Ma la musica non conosce confini, almeno quella, e qui sono rimaste le loro note, tra tradizione andina, canti di protesta, brani d’autore e il mercato Testaccio, che ancora ci suona nel cuore.
In una Sinopoli gremita, come non accadeva oramai da un paio di anni, per i motivi che tutti sappiamo, il canto intona America Novia Mia, e un fremito percorre la sala: una canzone d’amore dedicata a tutto il sud America, che acquista ancora maggiore significato alla luce dei recenti risultati elettorali in Cile, dove si comincia davvero a respirare quell’aria di libertà e giustizia sociale e quella speranza di indipendenza, che un giovane Jorge Coulon aveva visto dolorosamente e spietatamente interrompersi l’11 settembre del 1973.
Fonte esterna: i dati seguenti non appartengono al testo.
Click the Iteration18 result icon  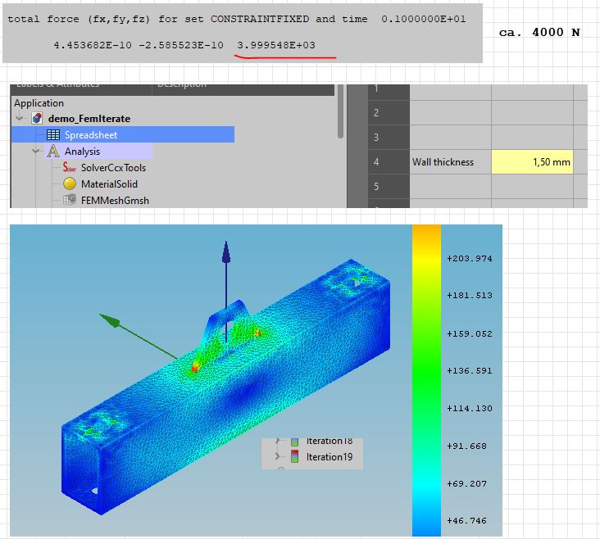295,442
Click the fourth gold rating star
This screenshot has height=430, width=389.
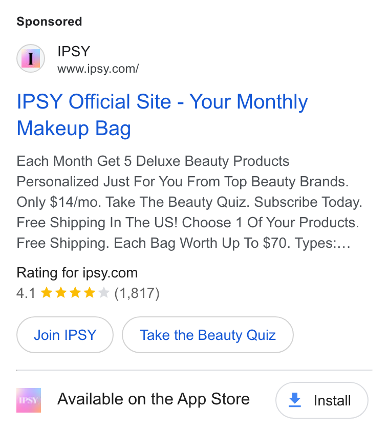point(90,293)
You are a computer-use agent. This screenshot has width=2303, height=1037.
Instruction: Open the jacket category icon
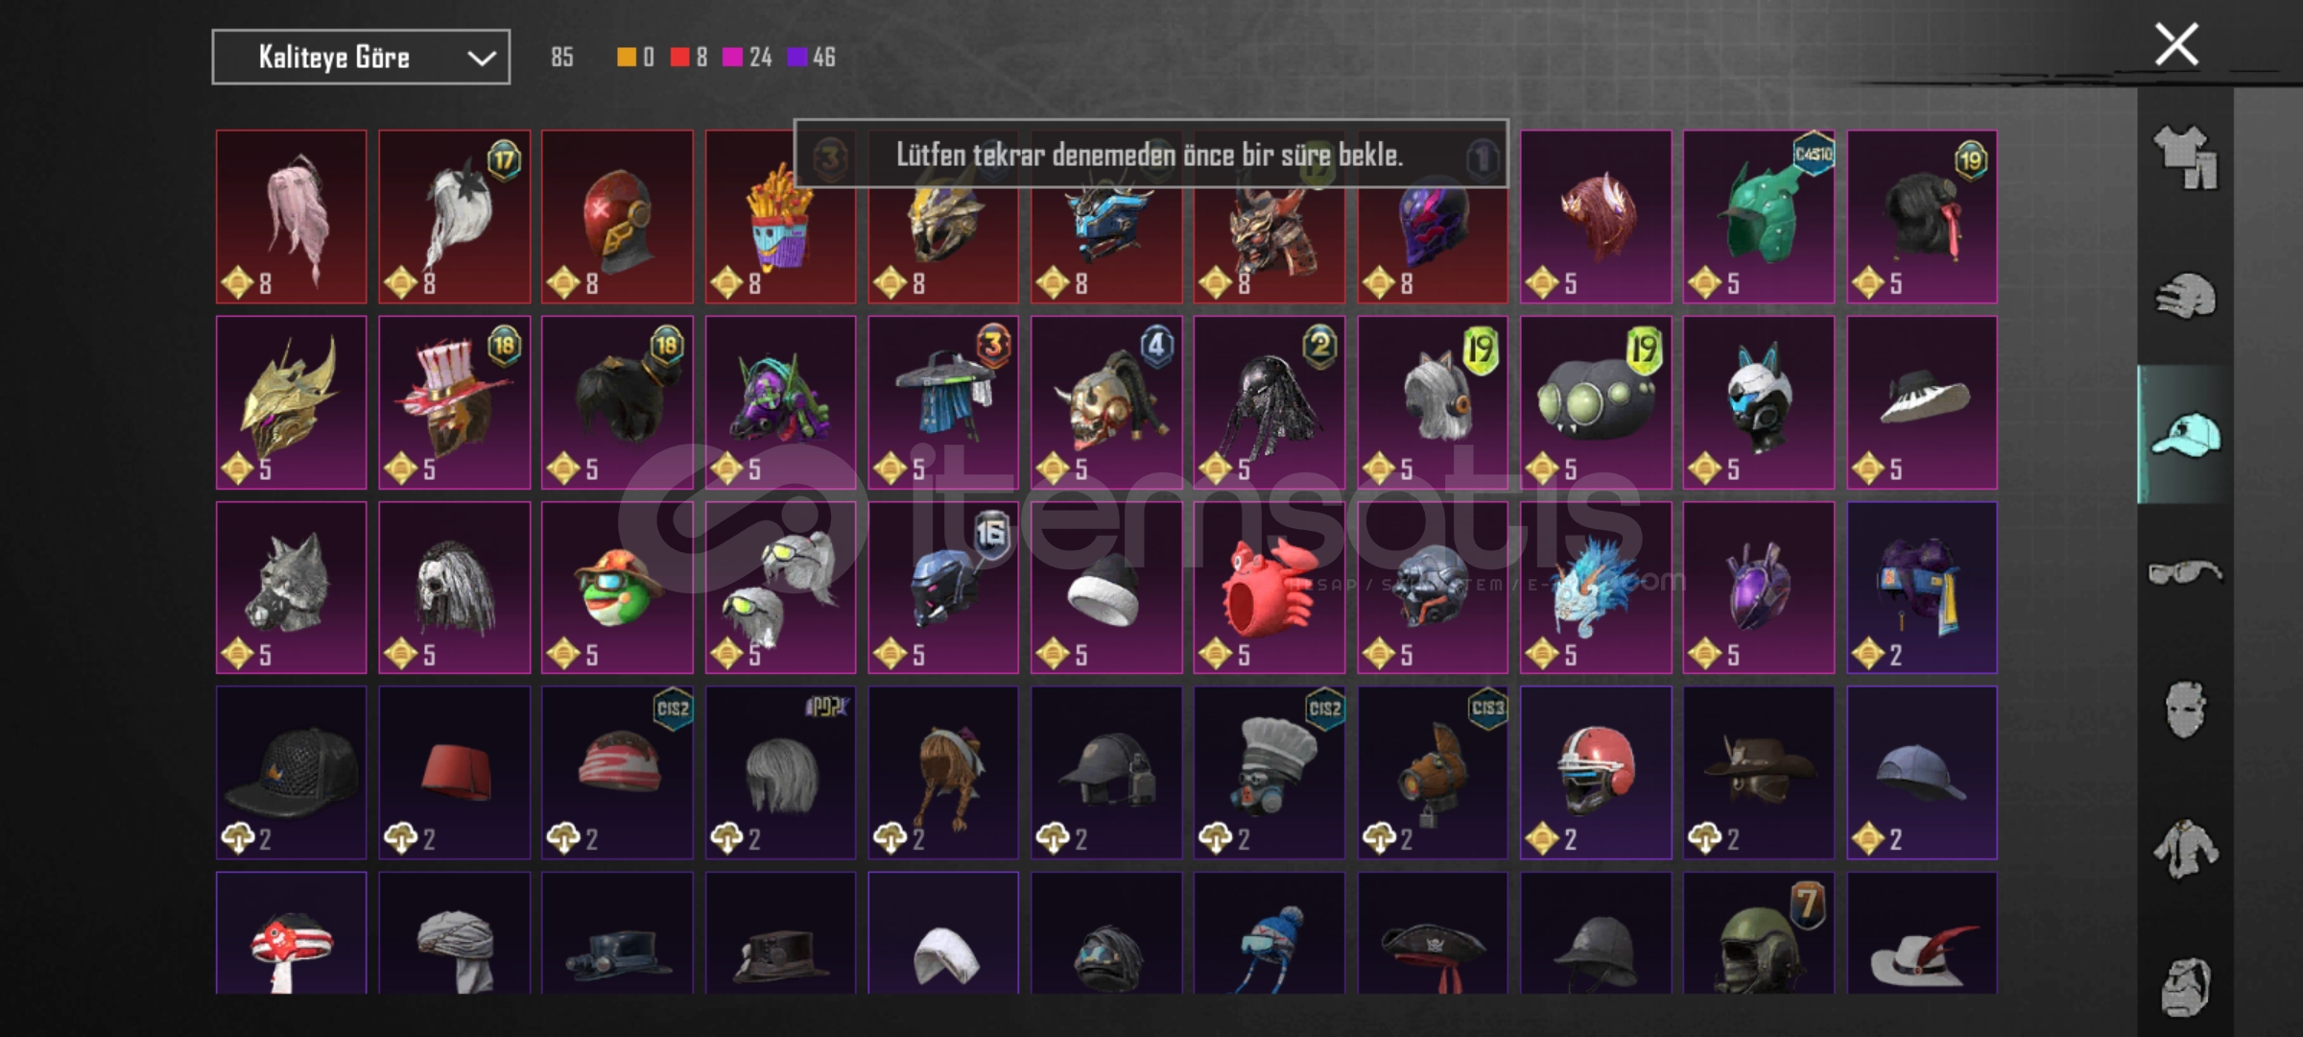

La scelta dei brani da eseguire non è facile, lo dice lo stesso Jorge, perché molti appartengono alla nostra memoria e vissuto collettivo, altri invece sono frutto di ricerche e composizioni più recenti che non hanno raggiunto tutti coloro che, ai tempi, non potevano ignorare la musica e il messaggio degli Inti Illimani. “El surco”, “A la casa de Nandù”, “Rondome”, si alternano a “Lo que mas quiero”, “El rin del Angelito”, “Senora Chichera”.
Due brani dedicati interamente a colui che nella storia ha significativamente dimostrato quanto la musica possa incidere nella vita delle persone, possa accompagnare le rivendicazioni, le lotte, ma anche l’amore, e il cammino verso la pace.
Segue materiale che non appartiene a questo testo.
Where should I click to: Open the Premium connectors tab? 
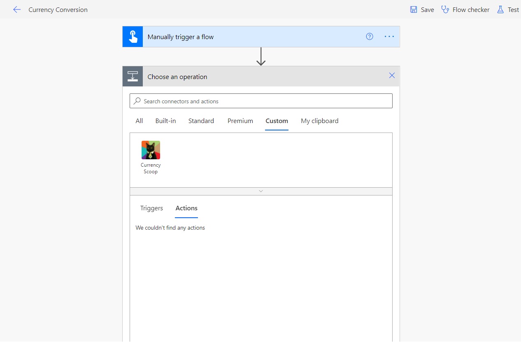click(x=240, y=121)
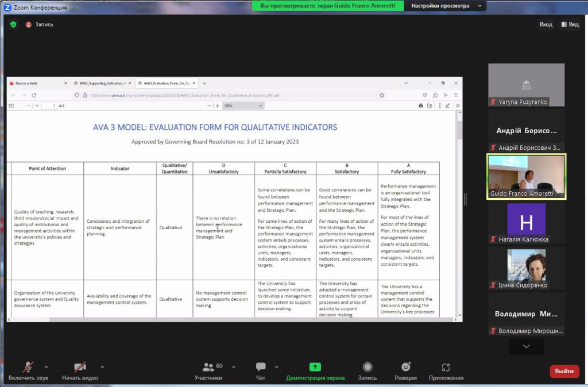Open the Chat panel icon
The image size is (588, 387).
point(261,367)
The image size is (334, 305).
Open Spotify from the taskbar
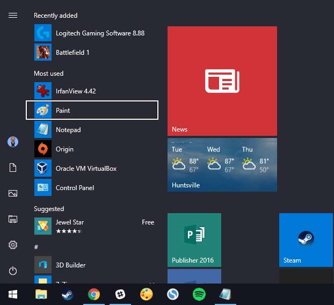(199, 294)
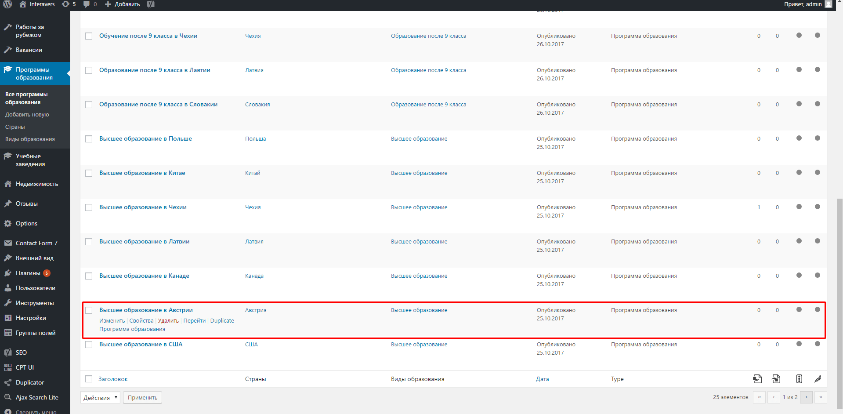Screen dimensions: 843x414
Task: Open the Действия bulk actions dropdown
Action: 100,397
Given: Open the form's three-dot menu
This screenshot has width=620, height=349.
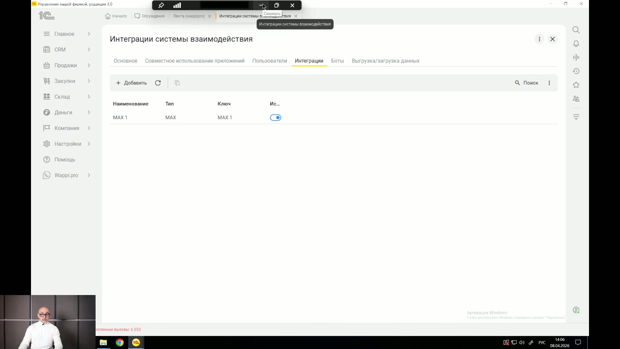Looking at the screenshot, I should tap(539, 39).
E’ stato talmente un simbolo da essere massacrato e ucciso. El Arado, El Aparecido, e, con una sala in delirio, El Pueblo Unido, di Sergio Ortega, in ossequio a Victor Jara, artista che il martirio ha reso eterno.
Un piccolo dono, affiancati da Giulio Wilson, alla canzone d’autore italiana, con la delicata “Buonanotte Fiorellino”, di De Gregori, e poi Vale la Pena, la composizione che dà il titolo al Tour, come detto all’inizio.
Con Samba Landò il concerto sembrerebbe doversi chiudere, e invece esplode la Fiesta de San Benito e con lei tutta la Sinopoli danzante, Un Jorge visibilmente emozionato, un effluvio di applausi, e un fitto corridoio di persone commosse che abbandonano la sala, portando nel cuore un carico di fiducia e di speranza, in un momento in cui, davvero, ce n’è bisogno come dell’aria che respiriamo.
Molti giovani, all’uscita.
Mi fermo a prendere l’acqua alla fonte Acea, e ad alcuni di loro, nemmeno ventenni, chiedo se li conoscessero già, quei brani. “Signo’, a casa nostra non hanno mai smesso di essere ascoltati”.
Un tour breve, intimo e intenso per una musica che rimarrà perennemente messaggio di un popolo che ha sofferto, ha lottato, ha visto orrore e morte, distruzione e sangue, ma alla fine ha vinto. Unito.
Vorremmo fosse un auspicio: la pace la costruisci, la pace è possibile, se veramente la desideri, se davvero la desideriamo tutti, con ostinazione.